***** Excerpt *****

Data is the foundation of any analytical project. However, real-world data is often messy and incomplete. Missing data can introduce bias, reduce the power and efficiency of statistical methods/models, and complicate analyses. Handling missing data is therefore a critical step in ensuring the accuracy and reliability of your results.

Why Does Data Go Missing?

Before we go deep into the methods of handling missing data, it's important to understand why data might be missing. Some common reasons include:

Errors during data collection: Mistakes can occur during data entry or data transfer.
Non-responses: Survey respondents might skip certain questions.
Data decay: Over time, some data points might get lost or become inaccessible.
Systematic issues: Sometimes, missing data isn't random. For instance, a faulty sensor might not record any data.

Understanding the reason behind the missing data can guide you in selecting the best method to handle it.

Types of Missing Data

A. Missing Completely at Random (MCAR): The missing data has no relationship with any other data point. The causes of the missing data are random.

Scenario: A soil researcher collects samples from multiple sites to analyze soil pH. While transporting the samples to the lab, some of the containers accidentally opened, and the samples were lost.
Example: The loss of samples was purely accidental and had nothing to do with the pH or any other characteristic of the soil. This means the missingness of the pH data from these samples is completely random.

B. Missing at Random (MAR): The reason for the missing data is related to some other observed data but not the missing data itself.

***** Supplied information *****

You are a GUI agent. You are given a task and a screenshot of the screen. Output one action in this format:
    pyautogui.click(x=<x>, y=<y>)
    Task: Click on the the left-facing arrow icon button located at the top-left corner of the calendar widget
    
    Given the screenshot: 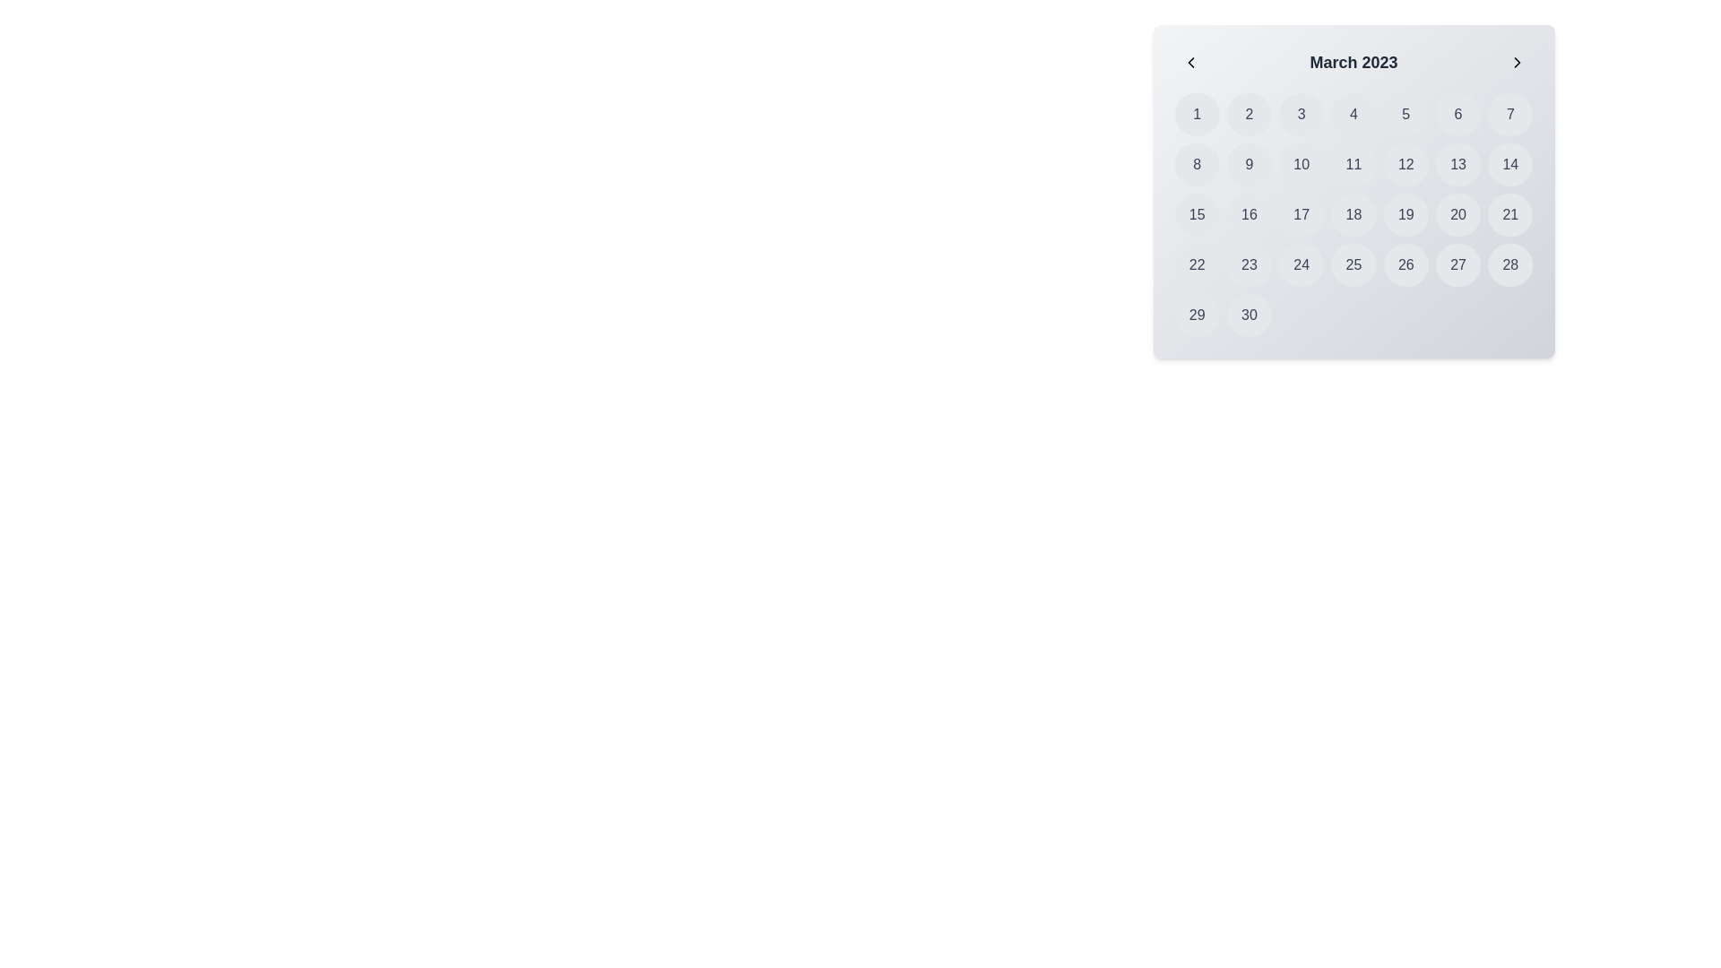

*****

Direction A: In the excerpt on missing data, what is given as an example of a systematic issue?
Direction B: Extend the text on handling missing data, picking up right after its final sentence.
The listing has no connection to the text on missing data.

Answer A: A faulty sensor that might not record any data.

Answer B:
Scenario: A research team is studying various soil properties, including moisture content, pH, and nutrient levels, across different altitudes. They notice that at higher altitudes, it's more challenging to measure moisture content because the equipment malfunctions in colder temperatures.
Example: The missingness of moisture content data is related to the altitude (which is observed data) but not directly to the moisture content itself. If we account for altitude in our analysis, we can potentially address the bias introduced by the missing moisture content data.

C. Missing Not at Random (MNAR): There's a specific reason for the missing data, and it's related to the missing data itself.

Scenario: A study is being conducted on soil salinity in areas near the coast. Some farmers, knowing that high salinity levels in their fields could reduce land value, decline to provide soil samples from salt-affected patches.
Example: Here, the missingness of the salinity data is directly related to the salinity level of the soil (the higher the salinity, the more likely the data is missing). The missingness mechanism is inherently related to the unobserved missing value itself, making it MNAR.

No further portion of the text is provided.